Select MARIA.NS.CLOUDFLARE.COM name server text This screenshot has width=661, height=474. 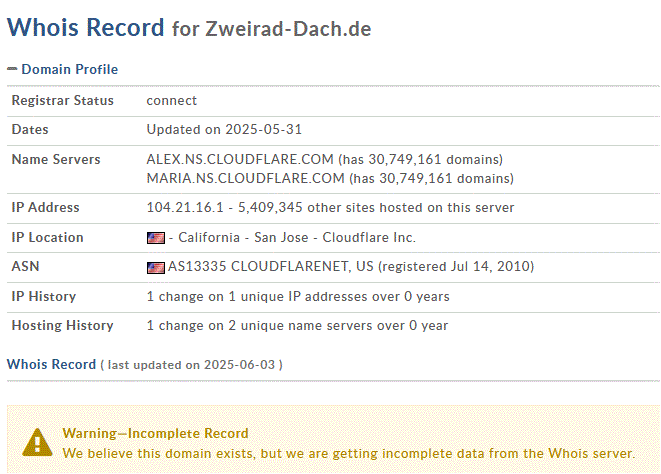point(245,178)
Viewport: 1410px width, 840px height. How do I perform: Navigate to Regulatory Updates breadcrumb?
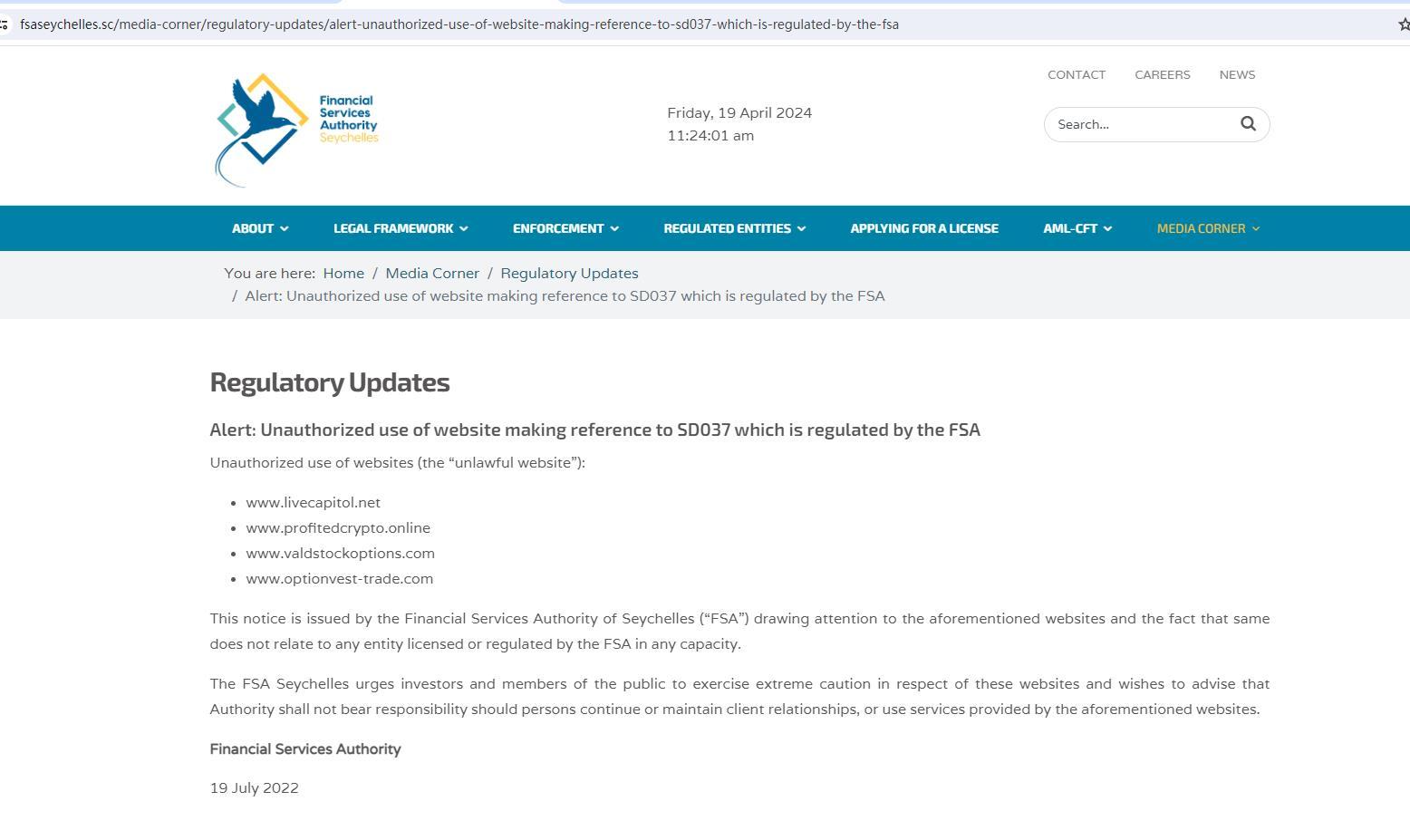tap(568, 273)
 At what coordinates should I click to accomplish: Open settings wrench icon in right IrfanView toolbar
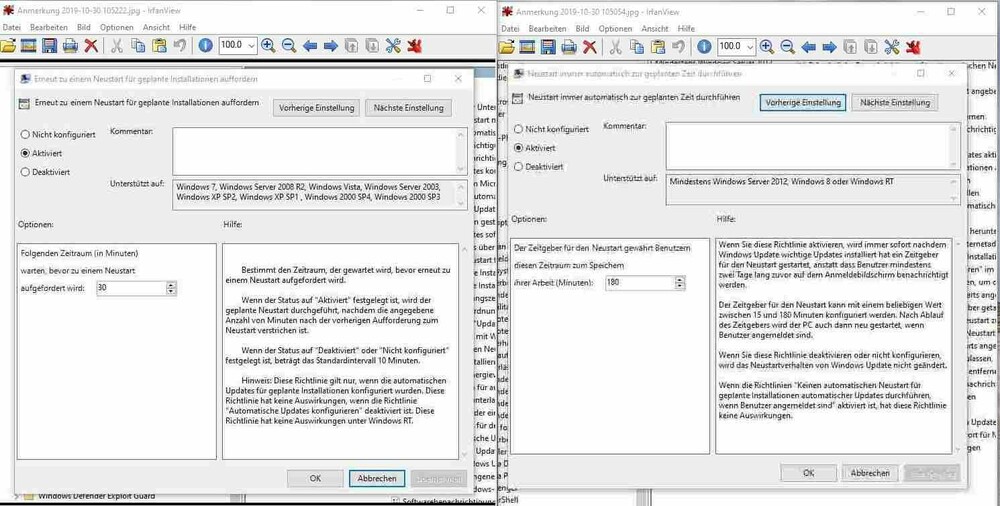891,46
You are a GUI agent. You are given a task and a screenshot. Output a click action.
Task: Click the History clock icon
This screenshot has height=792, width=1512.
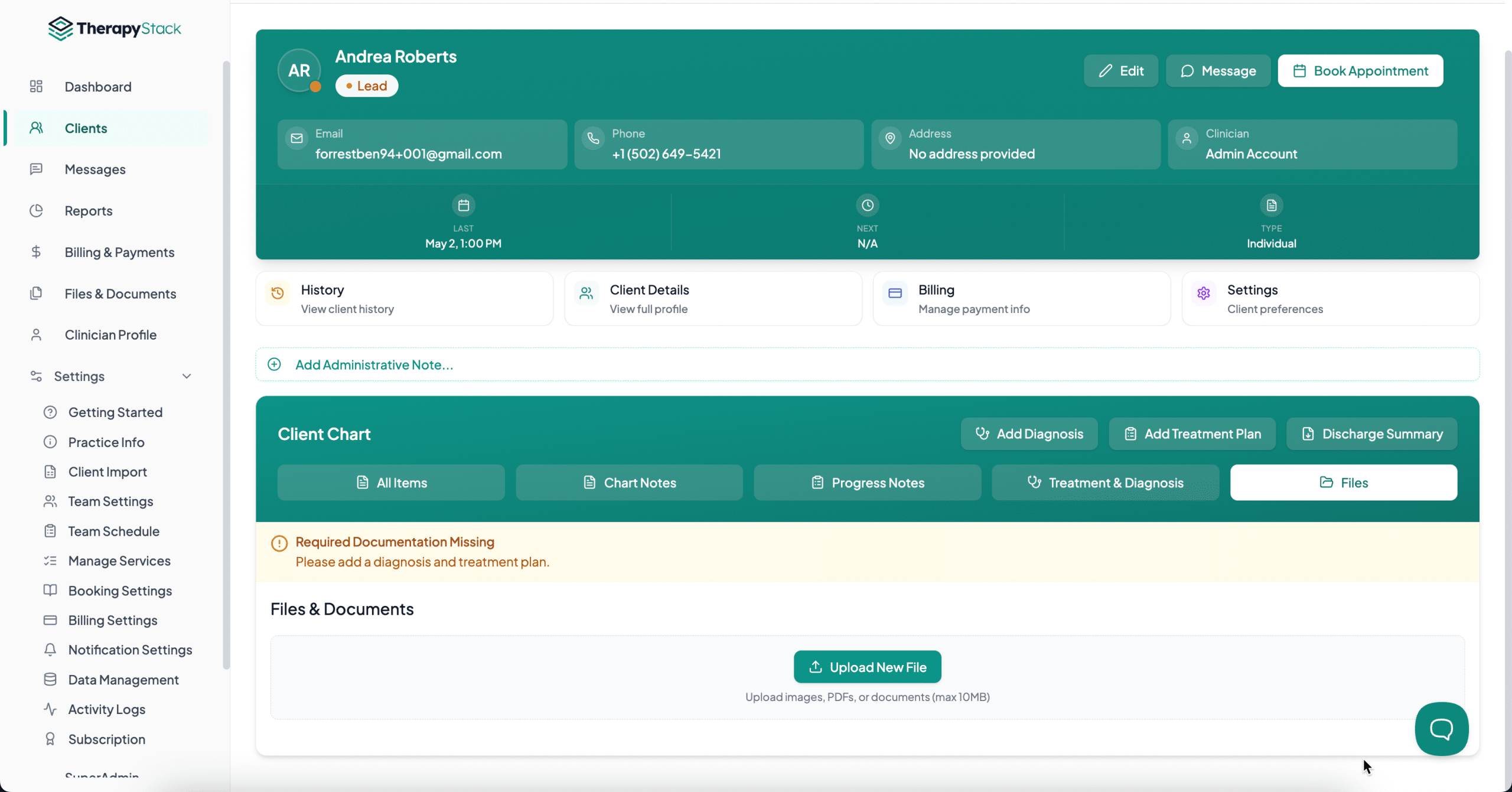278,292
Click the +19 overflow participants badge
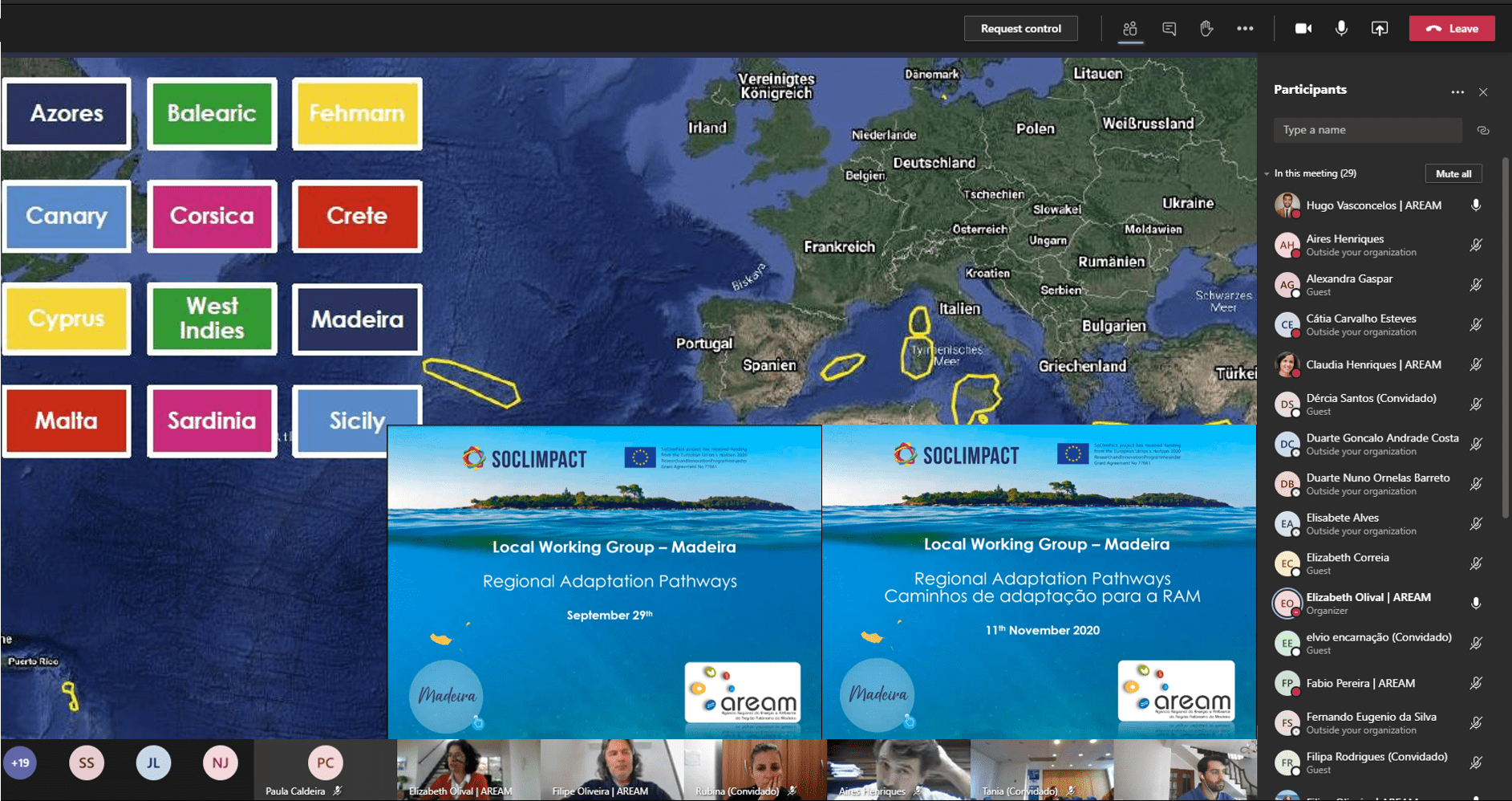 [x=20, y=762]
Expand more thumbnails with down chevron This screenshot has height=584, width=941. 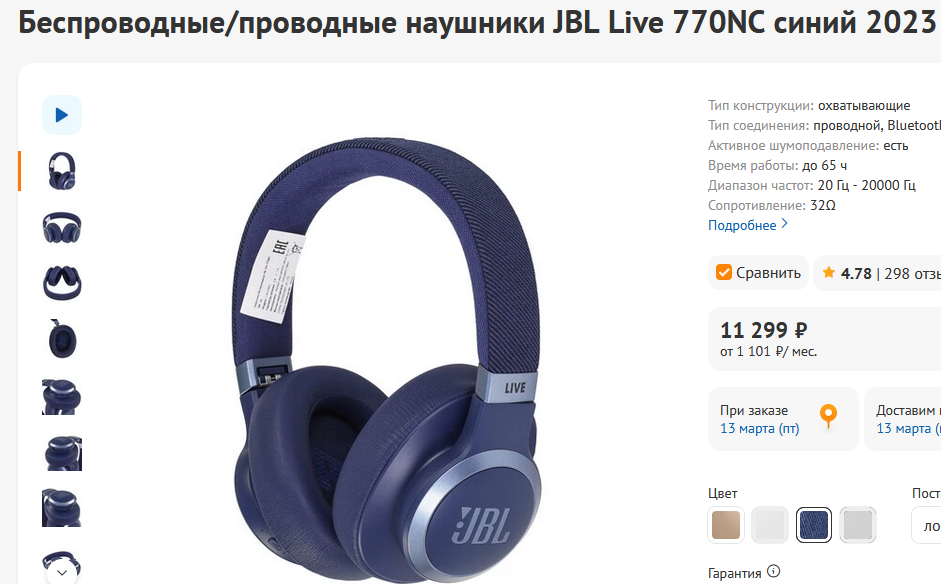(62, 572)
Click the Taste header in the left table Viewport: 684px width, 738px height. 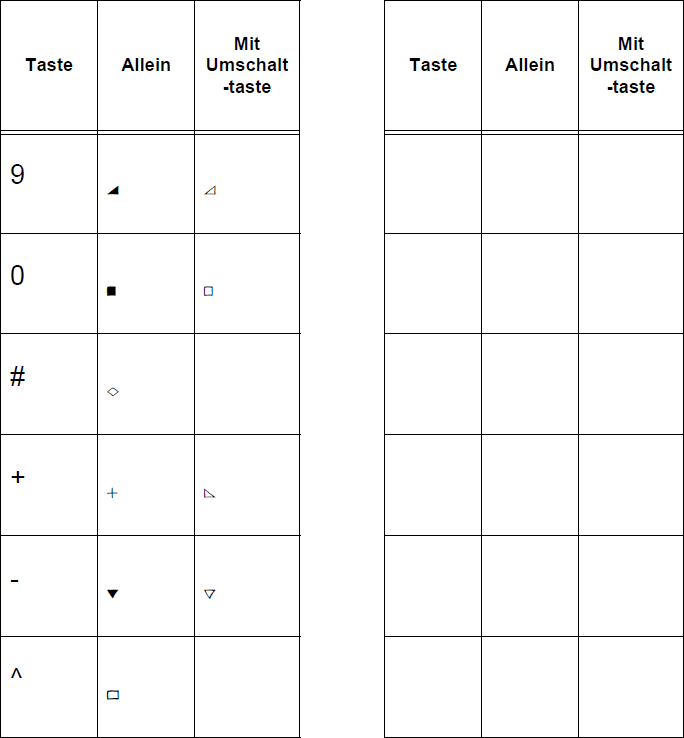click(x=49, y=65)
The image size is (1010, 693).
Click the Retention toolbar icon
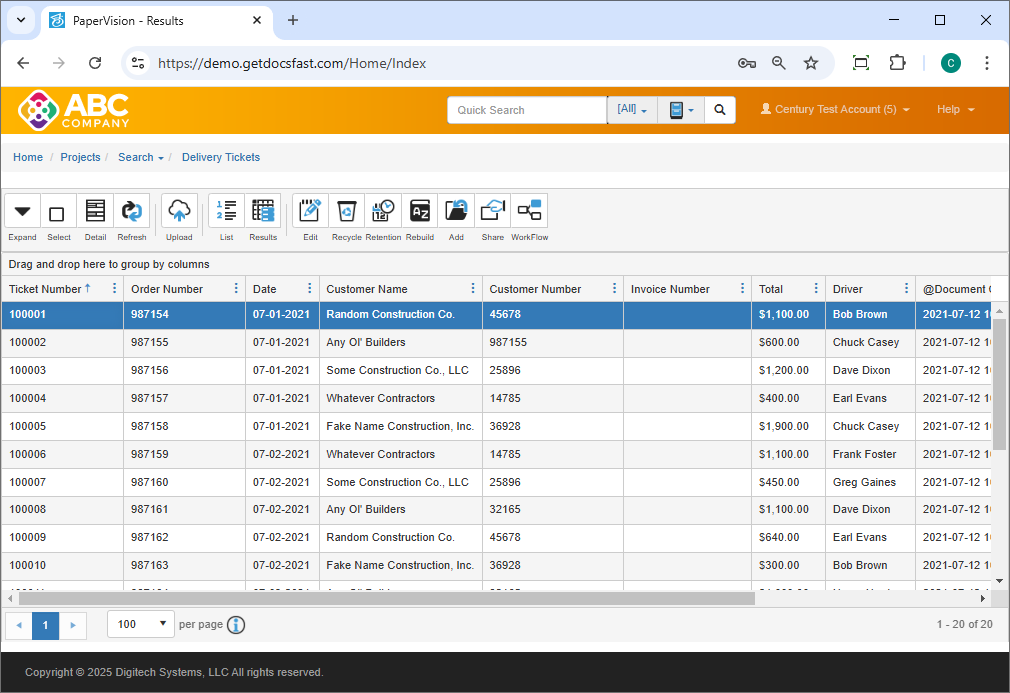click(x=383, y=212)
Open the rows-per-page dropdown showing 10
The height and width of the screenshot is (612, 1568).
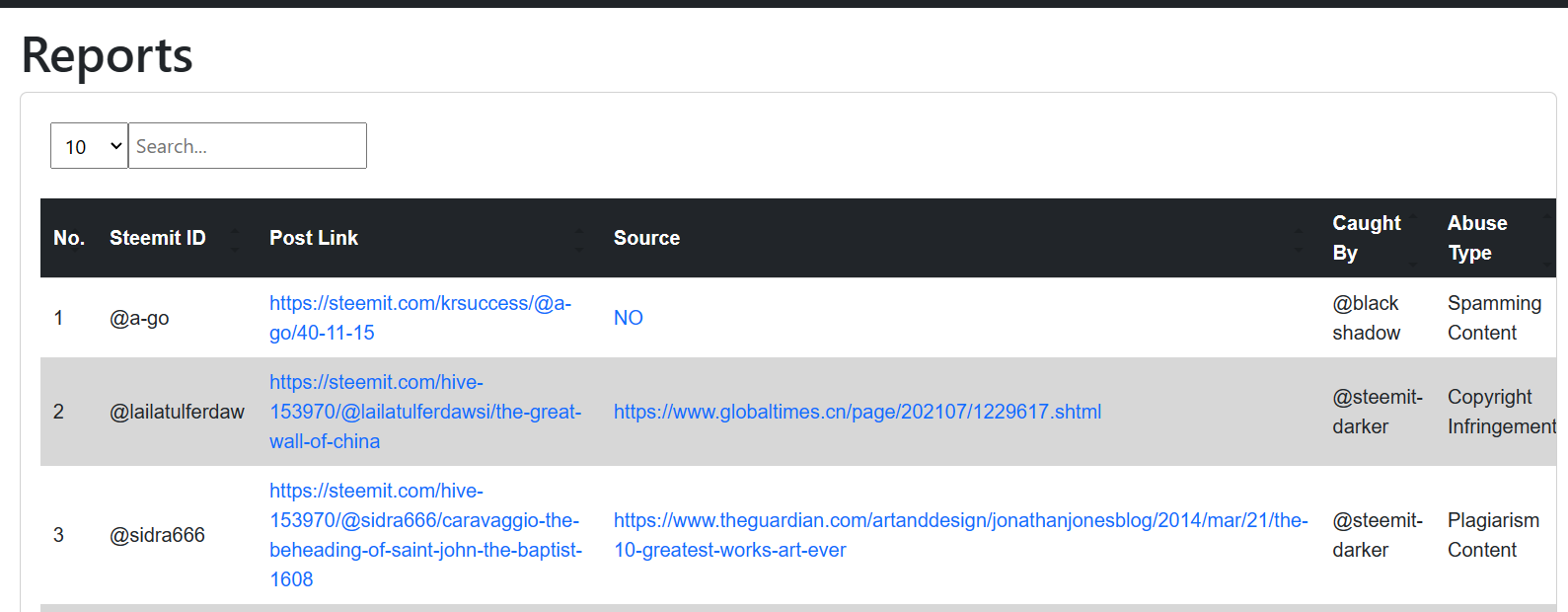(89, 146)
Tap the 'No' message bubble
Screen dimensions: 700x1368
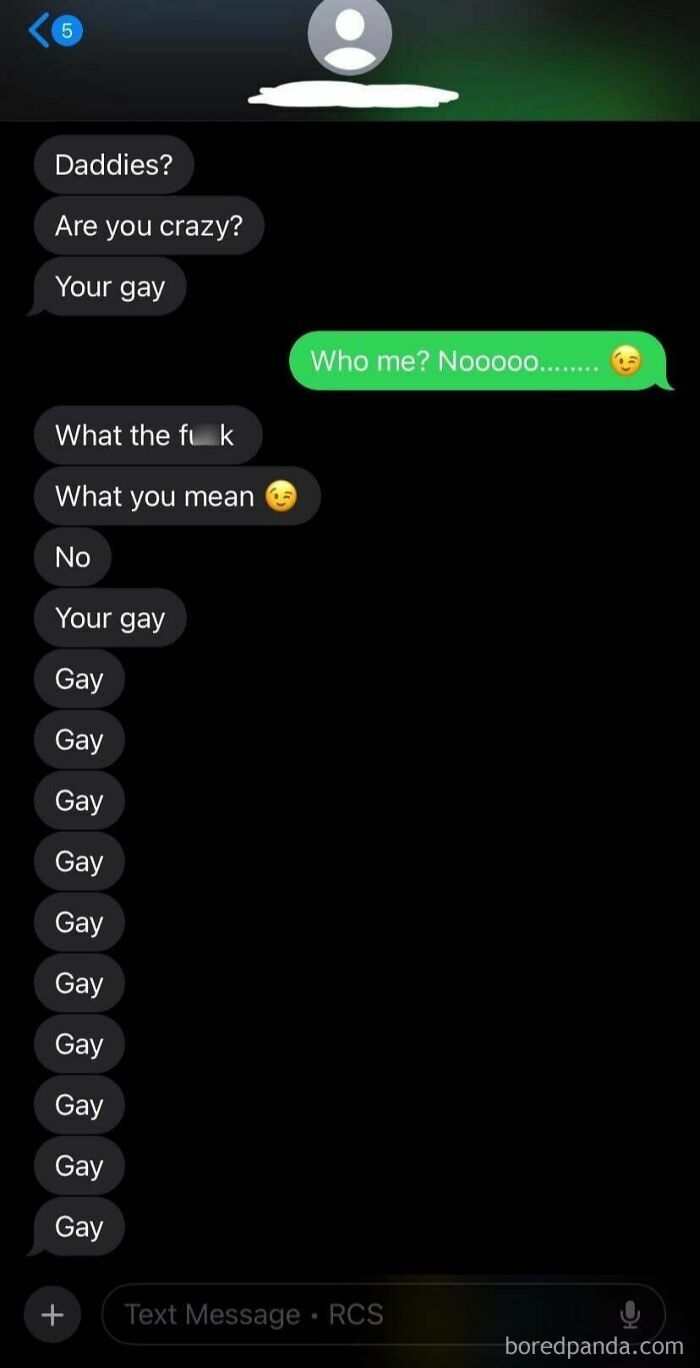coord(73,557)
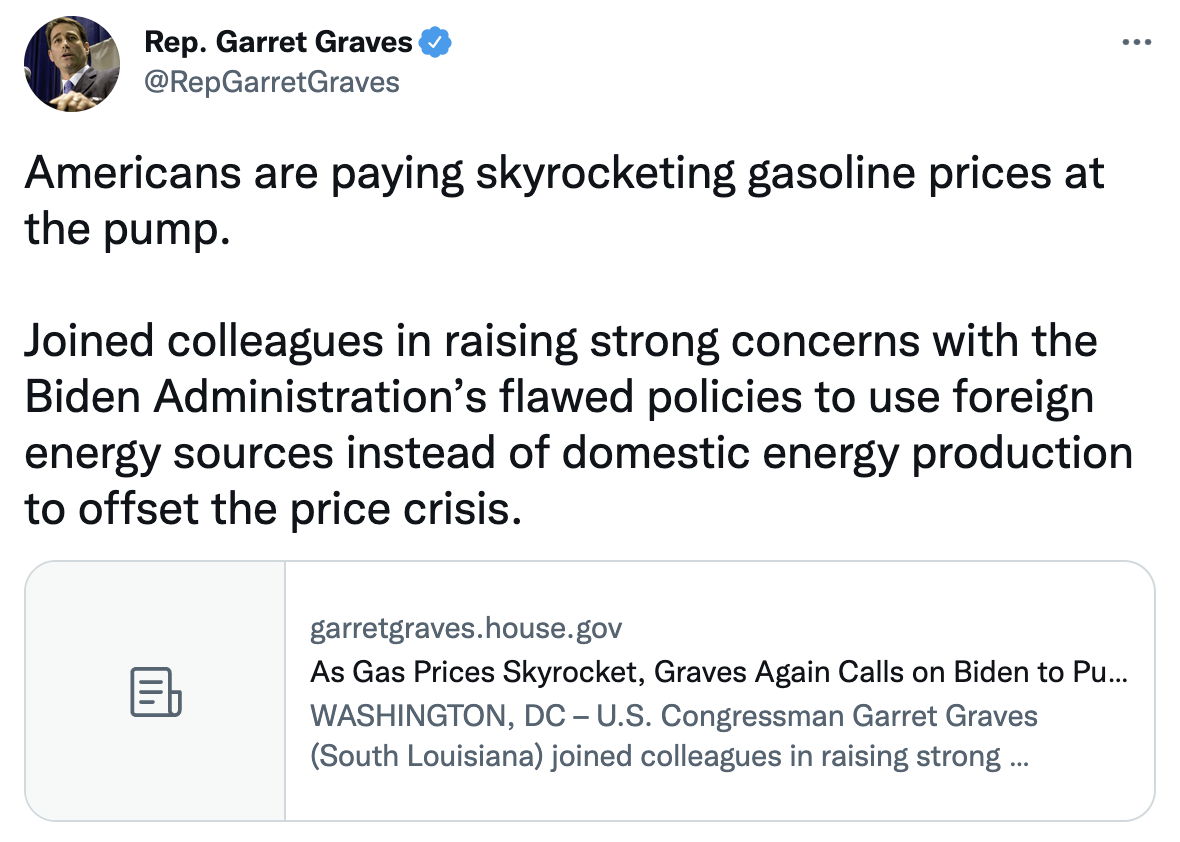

____

Task instructions: Lines from the one containing "Open the rows-per-page dropdown showing 10" through the final line of the entries above are to be retyped exactly, with every picture left out.

Reply to the exercise:
Open the rows-per-page dropdown showing 10
The height and width of the screenshot is (612, 1568).
(89, 146)
Tap the 'No' message bubble
Screen dimensions: 700x1368
coord(73,557)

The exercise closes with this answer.